Читаем без скачивания Дата Туташхиа - Чабуа Амирэджиби
Шрифт:
Интервал:
Закладка:
— Вы помните Спадовского? — спросил меня как-то Зарандиа. — Того самого доктора Спадовского, что три года тому назад перебрался из Тифлиса во Владикавказ и дважды — благодаря своим связям — попадал в поле нашего зрения?

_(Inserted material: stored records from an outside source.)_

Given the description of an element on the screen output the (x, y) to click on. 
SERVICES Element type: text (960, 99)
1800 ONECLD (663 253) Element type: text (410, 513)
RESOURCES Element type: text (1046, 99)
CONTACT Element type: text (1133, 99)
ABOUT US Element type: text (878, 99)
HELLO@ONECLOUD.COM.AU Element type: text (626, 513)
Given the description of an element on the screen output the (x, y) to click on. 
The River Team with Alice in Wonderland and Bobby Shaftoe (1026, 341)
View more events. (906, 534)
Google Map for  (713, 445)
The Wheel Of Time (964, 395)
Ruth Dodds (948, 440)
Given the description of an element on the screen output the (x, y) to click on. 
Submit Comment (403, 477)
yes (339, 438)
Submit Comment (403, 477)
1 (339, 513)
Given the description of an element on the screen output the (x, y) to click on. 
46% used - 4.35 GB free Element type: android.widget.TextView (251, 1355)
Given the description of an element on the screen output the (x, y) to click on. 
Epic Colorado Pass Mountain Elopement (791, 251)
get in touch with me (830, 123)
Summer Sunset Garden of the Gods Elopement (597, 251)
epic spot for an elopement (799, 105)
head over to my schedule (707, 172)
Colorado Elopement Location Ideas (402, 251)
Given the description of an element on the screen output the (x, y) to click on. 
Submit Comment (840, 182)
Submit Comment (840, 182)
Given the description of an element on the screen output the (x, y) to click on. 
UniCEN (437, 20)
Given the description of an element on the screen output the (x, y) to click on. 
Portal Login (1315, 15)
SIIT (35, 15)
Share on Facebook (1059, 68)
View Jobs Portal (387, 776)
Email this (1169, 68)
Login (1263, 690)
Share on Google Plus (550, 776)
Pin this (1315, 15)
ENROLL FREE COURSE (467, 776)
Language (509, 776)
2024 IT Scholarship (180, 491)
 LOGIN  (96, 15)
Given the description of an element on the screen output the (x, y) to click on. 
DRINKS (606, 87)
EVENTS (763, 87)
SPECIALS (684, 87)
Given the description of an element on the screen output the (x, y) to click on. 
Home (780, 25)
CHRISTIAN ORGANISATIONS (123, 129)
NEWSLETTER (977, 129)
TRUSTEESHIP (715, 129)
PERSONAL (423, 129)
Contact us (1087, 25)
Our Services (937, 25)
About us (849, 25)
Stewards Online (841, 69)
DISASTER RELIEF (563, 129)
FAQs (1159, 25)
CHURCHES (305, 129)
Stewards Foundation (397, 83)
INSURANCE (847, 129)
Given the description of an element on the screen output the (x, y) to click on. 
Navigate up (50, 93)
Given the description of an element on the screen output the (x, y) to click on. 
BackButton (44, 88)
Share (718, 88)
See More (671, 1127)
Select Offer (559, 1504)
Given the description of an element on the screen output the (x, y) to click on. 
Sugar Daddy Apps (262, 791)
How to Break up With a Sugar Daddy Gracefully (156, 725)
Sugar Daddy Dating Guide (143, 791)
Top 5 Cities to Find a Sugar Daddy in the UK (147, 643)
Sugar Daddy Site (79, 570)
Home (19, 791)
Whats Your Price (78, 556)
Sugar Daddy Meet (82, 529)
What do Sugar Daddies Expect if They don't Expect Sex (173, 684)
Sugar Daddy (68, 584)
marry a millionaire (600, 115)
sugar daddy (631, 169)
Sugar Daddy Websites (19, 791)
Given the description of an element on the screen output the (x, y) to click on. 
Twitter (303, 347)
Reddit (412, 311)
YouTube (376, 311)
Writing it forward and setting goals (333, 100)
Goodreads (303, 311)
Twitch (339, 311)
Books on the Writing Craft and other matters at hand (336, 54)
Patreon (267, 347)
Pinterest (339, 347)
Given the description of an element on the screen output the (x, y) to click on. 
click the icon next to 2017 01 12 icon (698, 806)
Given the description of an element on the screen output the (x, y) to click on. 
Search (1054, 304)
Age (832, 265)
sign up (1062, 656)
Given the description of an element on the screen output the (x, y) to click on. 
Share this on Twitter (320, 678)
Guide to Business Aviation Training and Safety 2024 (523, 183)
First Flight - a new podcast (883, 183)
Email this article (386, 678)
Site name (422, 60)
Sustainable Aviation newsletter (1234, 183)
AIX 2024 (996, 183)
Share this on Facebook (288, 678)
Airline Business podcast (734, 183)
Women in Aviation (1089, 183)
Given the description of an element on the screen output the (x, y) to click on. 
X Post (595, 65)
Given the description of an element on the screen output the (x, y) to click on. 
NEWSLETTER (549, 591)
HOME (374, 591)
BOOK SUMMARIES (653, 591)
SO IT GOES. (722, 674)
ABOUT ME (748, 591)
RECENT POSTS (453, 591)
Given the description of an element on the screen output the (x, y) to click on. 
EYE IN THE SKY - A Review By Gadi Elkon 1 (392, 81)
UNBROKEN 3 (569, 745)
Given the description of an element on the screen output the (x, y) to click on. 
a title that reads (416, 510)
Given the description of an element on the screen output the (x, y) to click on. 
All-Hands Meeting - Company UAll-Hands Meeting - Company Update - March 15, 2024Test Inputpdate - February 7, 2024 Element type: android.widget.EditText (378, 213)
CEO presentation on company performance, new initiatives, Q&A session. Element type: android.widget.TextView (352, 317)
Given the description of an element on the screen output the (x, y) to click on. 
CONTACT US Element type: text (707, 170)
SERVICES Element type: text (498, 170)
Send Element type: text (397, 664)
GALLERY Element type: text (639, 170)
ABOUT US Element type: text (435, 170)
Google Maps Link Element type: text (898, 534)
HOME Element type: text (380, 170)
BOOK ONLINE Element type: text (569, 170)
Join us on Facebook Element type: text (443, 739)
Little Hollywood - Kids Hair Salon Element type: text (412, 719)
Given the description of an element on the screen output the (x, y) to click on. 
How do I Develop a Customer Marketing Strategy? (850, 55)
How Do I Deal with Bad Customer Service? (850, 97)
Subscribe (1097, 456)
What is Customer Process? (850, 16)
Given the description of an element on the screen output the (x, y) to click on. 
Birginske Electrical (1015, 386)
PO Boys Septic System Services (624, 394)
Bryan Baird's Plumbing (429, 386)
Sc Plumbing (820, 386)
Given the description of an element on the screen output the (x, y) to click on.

Не припоминаете?
— Как же, отлично помню.
Зарандиа раскрыл папку и положил передо мной пять страниц канцелярского формата, плотно исписанных.
— Копия его прокламации.
— Любопытно.
— Скорее наводит на серьезные размышления.
Я приступил к чтению.
Спадовский был честнейший интеллигент, но необыкновенно падкий на разного рода модные течения в нашей политической мысли. Всякая новая политическая идея, едва возникнув, немедля находила в нем горячего приверженца, и было бы пустым занятием требовать от него последовательности. Он жил и действовал по принципу — все хорошо, что подрывает основы самодержавия и способствует возникновению в России нового политического строя. Поэтому он не упускал ни малейшей возможности для опубликования в печати статей, компрометирующих и порочащих существующий порядок вещей. Он не жалел красноречия, самолично понося и обличая царизм среди своей обширной клиентуры и многочисленных друзей и знакомых.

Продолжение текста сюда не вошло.